* What is required *
What is needed is an exact repeat of the lines from the one holding "Given: Vote No" through the final line of the data, with no pictures.

[[ Study material open ]]

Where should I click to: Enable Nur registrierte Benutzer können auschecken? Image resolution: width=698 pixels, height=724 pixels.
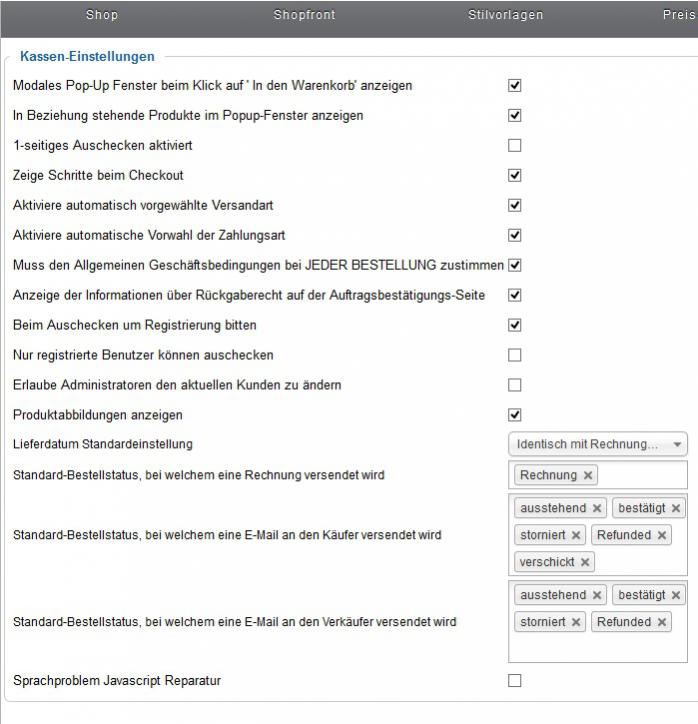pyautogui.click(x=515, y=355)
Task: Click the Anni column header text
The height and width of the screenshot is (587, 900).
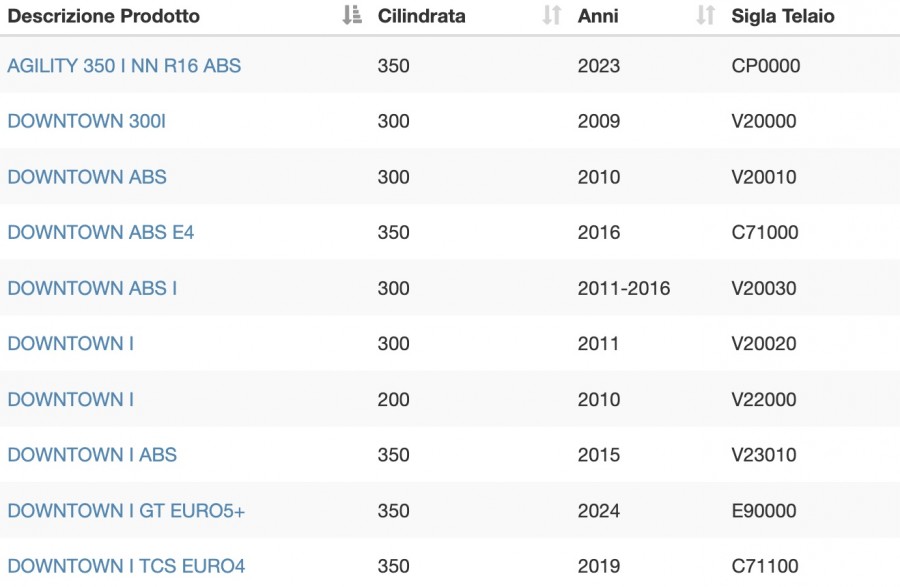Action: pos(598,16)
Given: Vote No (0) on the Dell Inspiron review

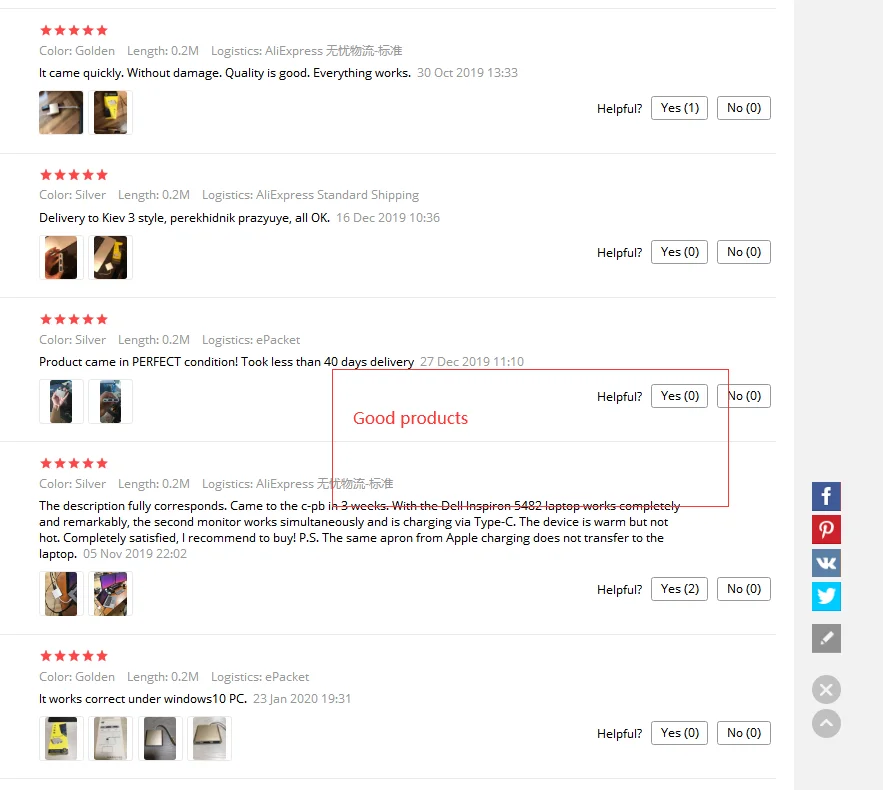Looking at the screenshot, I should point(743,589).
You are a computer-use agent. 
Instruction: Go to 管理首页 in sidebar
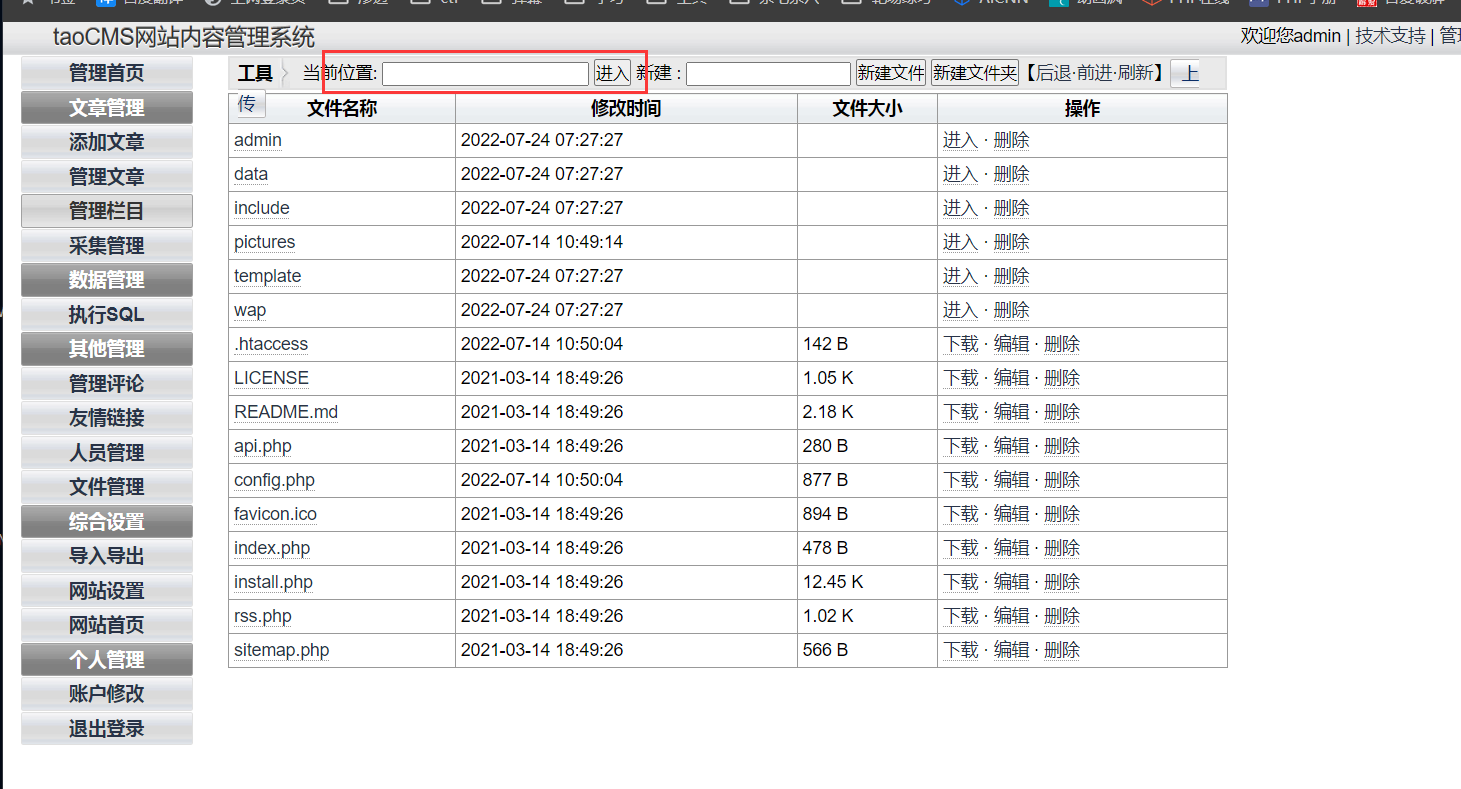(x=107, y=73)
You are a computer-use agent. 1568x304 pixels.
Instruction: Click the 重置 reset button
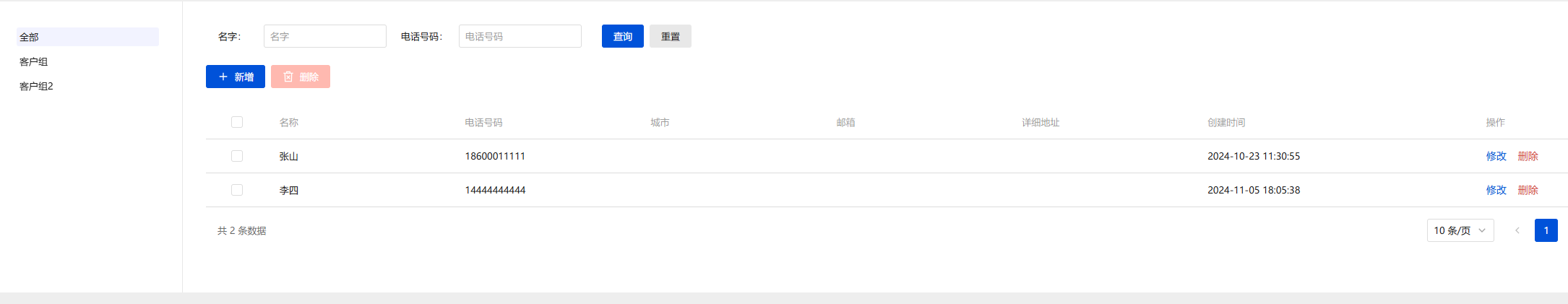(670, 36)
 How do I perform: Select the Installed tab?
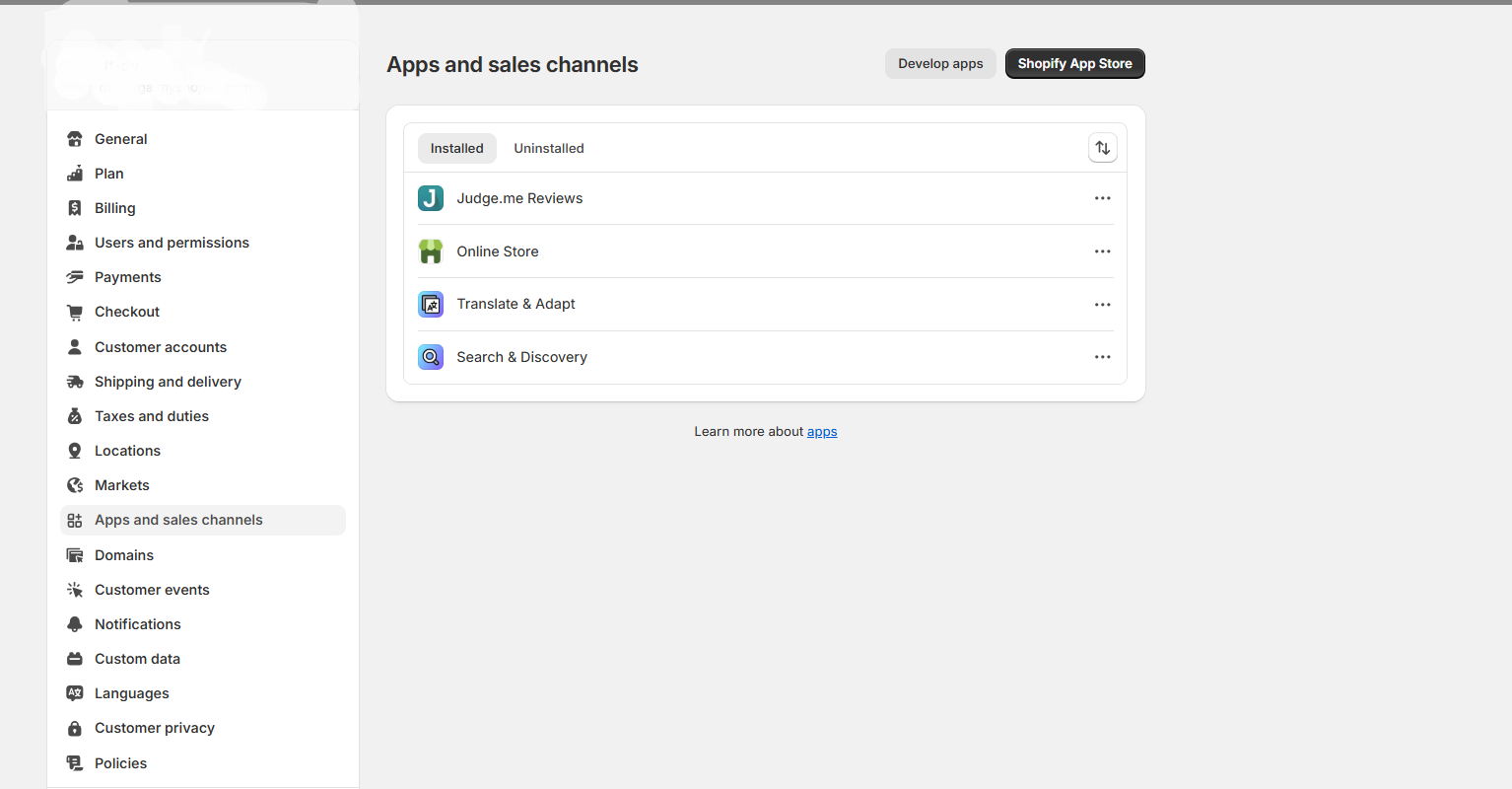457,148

[[ Study material closed ]]

* Task answer *
Given: Vote No (0) on the Dell Inspiron review

Looking at the screenshot, I should point(743,589).
You are a computer-use agent. 
Instruction: Go to 管理首页 in sidebar
(x=107, y=73)
You are a computer-use agent. 1568x304 pixels.
Instruction: Click the 重置 reset button
(670, 36)
 How do I perform: Select the Installed tab?
457,148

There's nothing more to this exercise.